Summary of the Position
The Senior Network Security Engineer serves as key individual contributor on the Information Technology (IT) Security team. As part of the IT Security team, the Senior Network Security Engineer will help support USP’s global public health mission by protecting critical computing assets, securing sensitive data, and working with the Global IT teams to provide security monitoring and incident response.
The Senior Network Security Engineer is responsible for implementing, supporting and maintaining all aspects related to Palo Alto firewalls at an enterprise level. The engineer will maintain a strong focus on automation, self-service, rapid feedback, continuous improvement and leveraging best practices throughout.
Roles and Responsibilities
- Management, configuration, and administration of commercial firewall products such as Palo Alto or Cisco ASA
- Setup, Configuration, and Maintenance of Palo Alto perimeter defense appliances
- Utilize Panorama with strategic development of policies, rules, NATS, and security profiles
- Implement network security policies
- Monitor, secure, and communicate network vulnerabilities and attack vectors for diverse stakeholders
- Collaborate with solution architecture to devise infrastructure solutions most suitable to meet system requirements
- Plan and coordinate system utilization, and performs growth analysis and capacity planning
- Supporting mission critical, 24x7 systems
- Design, implement, operate, and maintain complex corporate LAN/WAN networks.
- Perform analysis, diagnosis, and resolution of complex network problems for a variety of end users and recommend and implement corrective hardware and software solutions.
- Provide senior level technical support and guidance to system engineers and telecommunications technicians on network and equipment issues
- Communicate and support security policy, deployment, and support needs.
- Communicate the security challenges associated and provide solutions to mitigate them.
- Work with other engineers on technical requirements and communicate to management.
- Work with minimal supervision, set priorities, and give attention to detail and quality, flexible, strong organizational and time management skills, ability to multitask, ability to work individually and with a team, positive attitude, self-motivated, reliable, trustworthy, strong interpersonal skills, diplomacy, and ability to handle stress in professional manner.

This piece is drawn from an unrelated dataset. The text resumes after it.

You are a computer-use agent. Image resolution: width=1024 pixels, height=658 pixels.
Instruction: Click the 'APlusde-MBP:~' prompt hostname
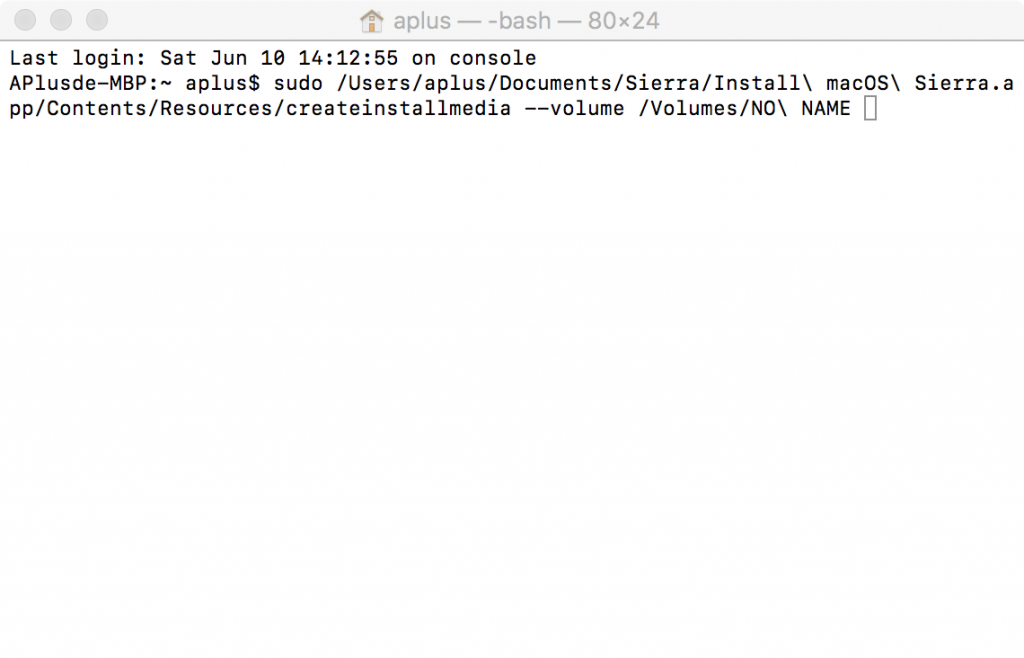[x=91, y=84]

- Bachelor’s degree in Information Technology or a relevant field
- 5 years of experience practicing Change, Problem, and Incident management processes utilizing ITIL in an enterprise environment.
- PCNSE (Palo Alto Networks Certified Network Security Engineer)
** Equivalent combination of education and relevant experience may be considered
- Demonstrated experience with deploying, configuring, maintaining, patching, troubleshooting, and upgrading cybersecurity infrastructure and capabilities.
- Demonstrated knowledge of network traffic and communications, including known ports and services
- Experience with enterprise network security experience (firewall, Intrusion Detection (IDS), log management/reporting solutions)
- Experience with Juniper, Cisco, and Palo Alto Firewalls
- Resolution of trouble incidents for firewalls, intrusion detection systems (IDS), and network forensics tools.
- Knowledge of routing and switching fundamentals and products.
- Experience with Cisco ACI integration.
- Practical experience working in complex LAN/WAN environments
- Practical experience supporting Palo Alto or Cisco ASA firewalls
- Experience with Splunk or comparable logging system for troubleshooting
- Knowledge of best current security practices, firewalls, network administration, application/web fundamentals, IP transit, routing protocols and all aspects of networking needed to support the required SLAs.
- Possesses networking background with an understanding of switching, network routing as well as skills in managing and supporting firewalls.
- Understanding of all layers of the OSI model
- Understanding of packet capture review.
- Understanding of TCP / UDP and IP Protocol
- Able to work flexible hours when needed. In addition to normal business hours of 8:30 a.m. 5:00 p.m. Monday through Friday, serves on a team to provide 24 hour a day, 7 days a week response to emergency alarm calls and can be available on short notice to support requests during unusual hours, especially early or late in the day during the business week.